Israel ha desmantelado una red terrorista iraní que operaba a escala global y tenía como objetivo a funcionarios y activos israelíes en distintos países, según un comunicado conjunto del Mossad, las Fuerzas de Defensa de Israel y el Shin Bet. Varios de sus altos mandos murieron durante la campaña militar estadounidense-israelí contra Irán iniciada el 28 de febrero.
Rahman Moqadam, jefe de la División de Operaciones Especiales (4000) del servicio de inteligencia del Cuerpo de la Guardia Revolucionaria Islámica (CGRI), encabezaba la red y fue abatido al inicio de la Operación León Rugiente. Moqadam reclutó y entrenó a agentes dentro y fuera de Irán con instrucciones de recopilar información sobre líderes políticos israelíes, responsables de seguridad, instalaciones militares israelíes y occidentales, puertos y buques en todo el mundo. Operaba bajo las órdenes de Majid Khademi, alto cargo de inteligencia del CGRI, quien también fue abatido por Israel durante la guerra.
Mohsen Suri, otro miembro de la División 4000 y figura clave en la red de Moqadam, se encargaba de coordinar con células terroristas fuera de Irán y murió en un ataque israelí contra un refugio del CGRI. Mahdi Yekeh-Dehghan, conocido como “el Doctor”, dirigía las operaciones en Azerbaiyán y otras zonas.
Su papel quedó al descubierto en enero, cuando las autoridades turcas detuvieron a seis personas —entre ellas un ciudadano iraní— acusadas de espionaje para Irán tras redadas coordinadas en cinco provincias. La célula que lideraba Yekeh-Dehghan se dedicaba al contrabando de drones explosivos desde Irán a través de Turquía hasta Chipre, y a la recopilación de inteligencia sobre las fuerzas estadounidenses en la base de Incirlik.
Azerbaiyán declaró en marzo haber frustrado una serie de atentados terroristas iraníes en su territorio, entre ellos ataques contra la embajada israelí en Bakú, una sinagoga y líderes de la comunidad judía. El servicio de seguridad del Estado azerbaiyano afirmó haber “impedido actos terroristas y operaciones de inteligencia en Azerbaiyán organizados por el CGRI”.

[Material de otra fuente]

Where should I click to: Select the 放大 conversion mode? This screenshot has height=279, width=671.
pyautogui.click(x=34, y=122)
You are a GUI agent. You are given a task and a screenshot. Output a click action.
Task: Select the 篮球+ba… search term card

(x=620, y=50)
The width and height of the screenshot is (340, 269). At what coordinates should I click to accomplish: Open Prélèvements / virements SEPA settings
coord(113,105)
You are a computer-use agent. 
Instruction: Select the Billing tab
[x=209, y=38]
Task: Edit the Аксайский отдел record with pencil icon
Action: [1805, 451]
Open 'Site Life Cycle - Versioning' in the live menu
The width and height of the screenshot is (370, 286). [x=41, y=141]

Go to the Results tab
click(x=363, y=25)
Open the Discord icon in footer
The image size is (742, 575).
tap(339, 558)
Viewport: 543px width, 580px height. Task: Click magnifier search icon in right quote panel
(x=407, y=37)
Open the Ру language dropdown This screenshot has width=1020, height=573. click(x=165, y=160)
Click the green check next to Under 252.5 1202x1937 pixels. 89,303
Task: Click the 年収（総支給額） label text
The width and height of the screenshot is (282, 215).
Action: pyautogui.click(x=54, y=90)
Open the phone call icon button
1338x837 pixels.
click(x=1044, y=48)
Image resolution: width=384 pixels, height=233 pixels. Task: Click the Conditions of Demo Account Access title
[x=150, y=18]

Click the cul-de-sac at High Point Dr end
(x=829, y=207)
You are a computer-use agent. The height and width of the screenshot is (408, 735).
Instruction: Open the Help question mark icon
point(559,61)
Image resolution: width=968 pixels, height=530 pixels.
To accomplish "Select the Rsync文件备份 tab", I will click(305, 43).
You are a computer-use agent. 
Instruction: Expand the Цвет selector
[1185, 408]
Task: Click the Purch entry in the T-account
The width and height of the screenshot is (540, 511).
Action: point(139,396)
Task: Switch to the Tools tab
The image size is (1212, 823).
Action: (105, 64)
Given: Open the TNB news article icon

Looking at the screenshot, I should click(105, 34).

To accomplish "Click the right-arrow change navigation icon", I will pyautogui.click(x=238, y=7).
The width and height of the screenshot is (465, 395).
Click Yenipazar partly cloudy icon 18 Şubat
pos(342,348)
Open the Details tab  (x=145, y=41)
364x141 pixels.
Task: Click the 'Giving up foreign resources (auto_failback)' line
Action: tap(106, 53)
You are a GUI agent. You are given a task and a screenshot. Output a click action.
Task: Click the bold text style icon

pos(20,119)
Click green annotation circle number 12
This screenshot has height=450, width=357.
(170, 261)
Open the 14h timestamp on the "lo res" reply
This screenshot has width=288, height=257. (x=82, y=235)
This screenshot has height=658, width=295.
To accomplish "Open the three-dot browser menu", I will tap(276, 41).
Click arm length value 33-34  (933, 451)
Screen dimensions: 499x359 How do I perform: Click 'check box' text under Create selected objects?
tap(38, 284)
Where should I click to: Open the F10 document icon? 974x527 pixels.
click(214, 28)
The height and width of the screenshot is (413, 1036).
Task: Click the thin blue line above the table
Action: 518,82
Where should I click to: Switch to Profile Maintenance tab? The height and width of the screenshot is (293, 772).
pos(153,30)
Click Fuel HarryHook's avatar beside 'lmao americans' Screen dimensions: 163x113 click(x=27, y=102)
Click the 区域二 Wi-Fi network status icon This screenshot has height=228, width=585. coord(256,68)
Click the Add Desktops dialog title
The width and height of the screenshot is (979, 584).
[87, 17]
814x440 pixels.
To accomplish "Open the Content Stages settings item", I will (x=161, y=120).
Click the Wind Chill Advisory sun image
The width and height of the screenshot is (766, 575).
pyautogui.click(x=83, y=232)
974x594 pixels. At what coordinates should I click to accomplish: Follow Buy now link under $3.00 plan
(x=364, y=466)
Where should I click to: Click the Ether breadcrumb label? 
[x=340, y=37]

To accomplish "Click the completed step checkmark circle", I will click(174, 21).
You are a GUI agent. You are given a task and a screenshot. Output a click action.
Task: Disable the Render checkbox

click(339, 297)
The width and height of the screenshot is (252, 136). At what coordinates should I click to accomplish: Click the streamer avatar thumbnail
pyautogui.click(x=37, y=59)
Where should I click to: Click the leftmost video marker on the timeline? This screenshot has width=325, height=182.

Entre los objetivos también figuraba el oleoducto Bakú-Tiflis-Ceyhan, que atraviesa Georgia y Turquía y transporta alrededor de un tercio de las importaciones de petróleo de Israel. Según la declaración israelí, los terroristas habían introducido drones explosivos en Azerbaiyán y recopilaban información sobre posibles objetivos bajo instrucciones directas de sus controladores iraníes. Esas detenciones condujeron al desmantelamiento de la red y su cadena de mando.
Israel advirtió en su comunicado que, a raíz de la guerra, el CGRI ha incrementado sus esfuerzos para establecer nuevas células terroristas en el extranjero y ejecutar atentados.